Kemal, Clegg, Lurie, Timur birden yuhalamaya başladı, Hilmi Aydın onların alkışladığını ve ıslık çaldığını düşünüyordu. Bıkkınlık Getiren Karakterler Komedyası'nda konuşma yapmasını da Tapınak Şövalyeleri'nin karşısında yaptığını düşünüyordu, dışardaki yuhulamalar zihninde alkışa dönüyor, bıkkınlık getiren halinin "erkeklik" olduğu fikriyle böbürleniyordu.
***
Sahne 3
Ben Hilmi Aydın, babamdan aldığım lokantayı, Balat'ın en meşhur yemek restoranına çevirdim, herkes kapıda sıra oluşturuyordu, sonra sıkıldım, burayı kapattım, sıkılmasaydım dünyanın en iyi mekanına çevirirdim. Hem Tapınak Şövalyesi olmak, yemek sektörünün yıldızı olmaktan önemli. Tapınak Şövalyelerini daha ileri adıma taşıyacağım. Hayatımda hep olduğu gibi basamakları bir bir çıkacağım. Göreceksiniz, yumruğumuz bir demir gibi inecek.

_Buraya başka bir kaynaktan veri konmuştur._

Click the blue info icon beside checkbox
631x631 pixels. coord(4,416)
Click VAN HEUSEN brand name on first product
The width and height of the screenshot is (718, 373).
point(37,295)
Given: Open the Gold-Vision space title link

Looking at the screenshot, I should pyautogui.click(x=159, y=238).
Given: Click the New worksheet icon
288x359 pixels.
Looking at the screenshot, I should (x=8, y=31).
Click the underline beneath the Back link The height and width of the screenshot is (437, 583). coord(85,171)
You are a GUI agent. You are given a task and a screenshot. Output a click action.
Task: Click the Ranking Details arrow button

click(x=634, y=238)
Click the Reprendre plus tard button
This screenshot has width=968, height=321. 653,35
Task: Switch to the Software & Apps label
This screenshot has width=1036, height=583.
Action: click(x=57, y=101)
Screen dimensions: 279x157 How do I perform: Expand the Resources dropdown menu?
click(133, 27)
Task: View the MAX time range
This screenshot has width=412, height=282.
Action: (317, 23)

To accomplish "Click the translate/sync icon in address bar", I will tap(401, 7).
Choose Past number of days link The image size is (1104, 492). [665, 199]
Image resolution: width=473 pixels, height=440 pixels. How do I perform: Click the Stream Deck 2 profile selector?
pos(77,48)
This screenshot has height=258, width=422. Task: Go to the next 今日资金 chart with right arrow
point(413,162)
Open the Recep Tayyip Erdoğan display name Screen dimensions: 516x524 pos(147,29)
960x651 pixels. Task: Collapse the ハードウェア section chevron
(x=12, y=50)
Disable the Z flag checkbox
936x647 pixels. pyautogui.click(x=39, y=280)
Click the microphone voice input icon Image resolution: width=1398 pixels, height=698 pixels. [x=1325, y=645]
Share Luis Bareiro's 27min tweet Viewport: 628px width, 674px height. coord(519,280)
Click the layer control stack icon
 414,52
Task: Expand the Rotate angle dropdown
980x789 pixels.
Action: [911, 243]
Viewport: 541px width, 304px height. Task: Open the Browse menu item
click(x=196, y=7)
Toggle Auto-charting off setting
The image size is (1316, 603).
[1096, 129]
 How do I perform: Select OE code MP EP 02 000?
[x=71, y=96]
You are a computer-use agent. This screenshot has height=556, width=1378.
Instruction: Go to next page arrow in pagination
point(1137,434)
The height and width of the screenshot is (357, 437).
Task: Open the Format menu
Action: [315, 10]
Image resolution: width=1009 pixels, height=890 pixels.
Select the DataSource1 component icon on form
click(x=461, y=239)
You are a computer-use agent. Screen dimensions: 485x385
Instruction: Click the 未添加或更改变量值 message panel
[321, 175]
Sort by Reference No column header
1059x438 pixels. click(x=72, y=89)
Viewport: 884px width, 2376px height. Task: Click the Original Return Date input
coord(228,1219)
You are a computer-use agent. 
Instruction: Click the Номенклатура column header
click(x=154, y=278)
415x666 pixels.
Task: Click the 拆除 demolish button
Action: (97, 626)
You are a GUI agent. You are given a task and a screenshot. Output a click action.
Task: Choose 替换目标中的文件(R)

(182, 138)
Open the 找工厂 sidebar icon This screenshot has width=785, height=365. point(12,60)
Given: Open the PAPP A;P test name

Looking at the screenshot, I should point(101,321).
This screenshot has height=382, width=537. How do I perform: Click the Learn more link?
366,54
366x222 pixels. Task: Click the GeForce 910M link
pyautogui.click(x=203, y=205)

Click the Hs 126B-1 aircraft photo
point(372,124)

-Timur, Hilmi Aydın konuşurken, bu iyice kafayı sıyırmış diye diğerlerinin kulağına fısıldadı-
Karım, ben, Hilmi Aydın'ı terk ederek çok şey kaybetti, baksın şimdi tüm kadınların bana hayranlığına hüzünlü bir halle, geri döneceğimi düşünüyorsa çok yanılıyor, genç bir Rus kadınla dünya evine gireceğim, bu kadın ile Tapınak Şövalyeleri için çok büyük işlere imza atacağız. Oğlum olacak o Ali Güven'de görecek, ondan daha saygılı bir evlat yapacağız, belki Tapınak Şövalyeleri'nin veliahttı olacak. Öyle babasının kafasına falan sıkmaya kalkmayacak. O restauranta çalışanlar görecekler, yanımda ne harika adamlar çalıştıracağım. Karım, çalışanlarım, oğlum ve hatta imam efendi bile düşüşümü görmeyi hülya ettiler ama ben şimdi burada Tapınak Şövalyeleri'nin arasındayım.
-Clegg, bu sırada Rus bir kadının Miranda'nın saçlarına sahip olamayacağını düşünüyordu-
Hilmi Aydın göreceksiniz, Tapınak Şövayeleri'nin en tepesine çıkacak, sizlere dünyanın kapılarını açacak, sizinle yürüyecek, sizi hep destekleyecek, Hilmi Aydın sizlerle büyüyecek.
-Lurie, Basmacı'ya müze hakkında bir şeyler soruyor-
Evet, müze, Hilmi Aydın'ın yaşantısına bir müze yapacaklar. Müzemde Tapınak Şövalyeleri'ni nasıl başka bir noktaya taşıdığım anlatılacak. Karımın beni terk ettiğine ne kadar pişman olduğunu orada göreceksiniz, oğlumun kafama ateş etmesine rağmen nasıl hayatta kaldığımı orada göreceksiniz, babamdan kalan lokantayı nasıl Türkiye'nin en önemli restaurantına çevirdiğimi orada göreceksiniz.
-Timur "beyler ben bir viski alıyorum, bu adam bira kafasıyla çekilmiyor, isteyen var mı?"-
Halkın bana ne kadar saygı duyduğunu, yaptığım yardımları, iyilikleri orada göreceksiniz. Dört tarafa ne şartlarda ekmek dağıttığımı biliyor musunuz? Bir müzede hepsini göreceksiniz.
-David, "travestinin nasıl evine gittiğini görecek miyiz?," Timur'a dönerek "bir viski de ben alayım."-
Tapınak Şövalyeleri'ne en iyi viskileri ben getireceğim, -içinden düşünür Selim Aydın'ın viski tarifi var mıdır?-, evet, evet, en iyi viskileri sizlere ben getireceğim, göreceksiniz, sadece viski mi?, hayır, rakı, votka, en iyi biraları yapacağım size.
-Timur, Hilmi Aydın'ın sabahtan beri ilk defa adam akıllı bir şey dediğini düşündü.-
En güzel kadınlarla parti yapacaksınız, Hilmi Aydın sözü size.
-Clegg, mahzeni için daha çok genç kız fikrinden hoşlandı-
Hilmi Aydın bir markadır, burayı bambaşka bir yer haline getirecek, hepsi görecekler, eski karım, kafama sıkan oğlum, cami cemaati, özellikle o imam görecek, o Rus k*ltağı da görecek.
-Timur, "abi bu ne içmiş, ne içtiyse bize de versin."-
***
Sahne 4
Hilmi Aydın'ın susacağı yoktu, konuştukça çenesi açılıyordu, durumdan sıkılan Fredirick, Mine'nin evini araştırmak üzere mekandan ayrıldı, Miranda'ya benziyordur umarım diye içinden geçirdi. Kemal Basmacı, Füsun için yaptığı müzeye doğru yol aldı, cebindeki Füsun küpesini eliyle çeviriyordu. David Lurie, Timur ile beraber ayrıldılar, genç üniversitelerin takıldığı bir bara gitmeye karar verdiler. Hilmi Aydın yarım saat daha konuştuktan sonra herkesin gittiğini fark etti. Balat'a gitmek için harekete geçti, ona sorsanız Yedikule Hisarı'ndan evine gidiyordu. Tapınak Şövalyeleri toplantısı bitmişti. Oysa ki gerçekte, Bıkkınlık Getiren Karakterler Kumpanyası'nın mekanından ayrılıyordu.